Comment by cosmic_cheese
5 days ago
I’d prefer the photo organization behavior you describe, but I don’t want websites to ever be dipping into the local filesystem outside of heavily siloed areas reserved for web apps exclusively. I don’t want the browser to even be capable of it, because regardless of what permissions and security measures are put in place, someone is going to find a way around them.
The only exception I can see making for filesystem access is for PWAs explicitly installed by the user, and even then there should be restrictions in place like limiting access to scripts loaded from the installed PWA’s domain. The open web in a generalized browser like Chrome on the other hand is too untrustworthy.
As for camera bumps, they’re all equally awful and I’d rather they just disappear entirely, even if that means thicker devices.
> I don’t want the browser to even be capable of it, because regardless of what permissions and security measures are put in place, someone is going to find a way around them.
You surely trust the permissions and security measures your phone provides to apps so what makes browsers worse in this area? Especially if you're using iOS where you only have Apple's web browser available to use.
Intent. Apps can only ever be installed by me, barring complicated exploit chains, while browsers can navigate without any input from me whatsoever. That serves as an extremely narrow funnel that vastly reduces surface area.
This is also why I’m more receptive to installed PWAs being more capable. They’re both on the other side of my intent funnel and assuming a good implementation can’t ever navigate to domains that aren’t that PWA.
Besides that, it’s just annoying for apps to be dressed in browser chrome. On macOS ever since Safari added the ability to install sites as PWAs, I’ve been making heavy use of those just to remove extraneous browser toolbar items and such. I don’t know how people can live with all their web apps in regular browser tabs, I’d go nuts.
Sure, browsers can navigate without your input, but what good would that do to bypass permissions? You can't use that to automatically grant your website permissions.
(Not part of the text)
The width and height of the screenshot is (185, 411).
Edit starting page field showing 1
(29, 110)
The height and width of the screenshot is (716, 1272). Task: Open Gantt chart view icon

And permissions are isolated to specific domains as if they were separate apps, so you can't just use permissions granted on domain A from domain B.
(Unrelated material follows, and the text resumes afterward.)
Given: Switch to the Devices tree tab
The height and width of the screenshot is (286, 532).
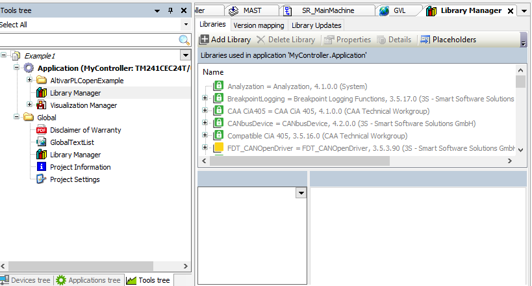Looking at the screenshot, I should 26,280.
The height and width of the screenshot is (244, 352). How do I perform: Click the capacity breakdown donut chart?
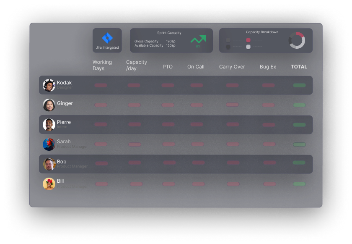pyautogui.click(x=297, y=40)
Not everything needs to be a PWA. Yes, they're great alternatives to apps, but why should anyone be forced to install a PWA when they might only need to use the web app very infrequently? Or what if I just wanted to try some functionality out first? Installing is an unnecessary speed bump for these cases.
2 replies →
It's so strange that we don't have cameras which have write-only access to the image spool, galleries that have read-only access to the image spool, and a file manager app that can handle delete requests from other applications with the intent system.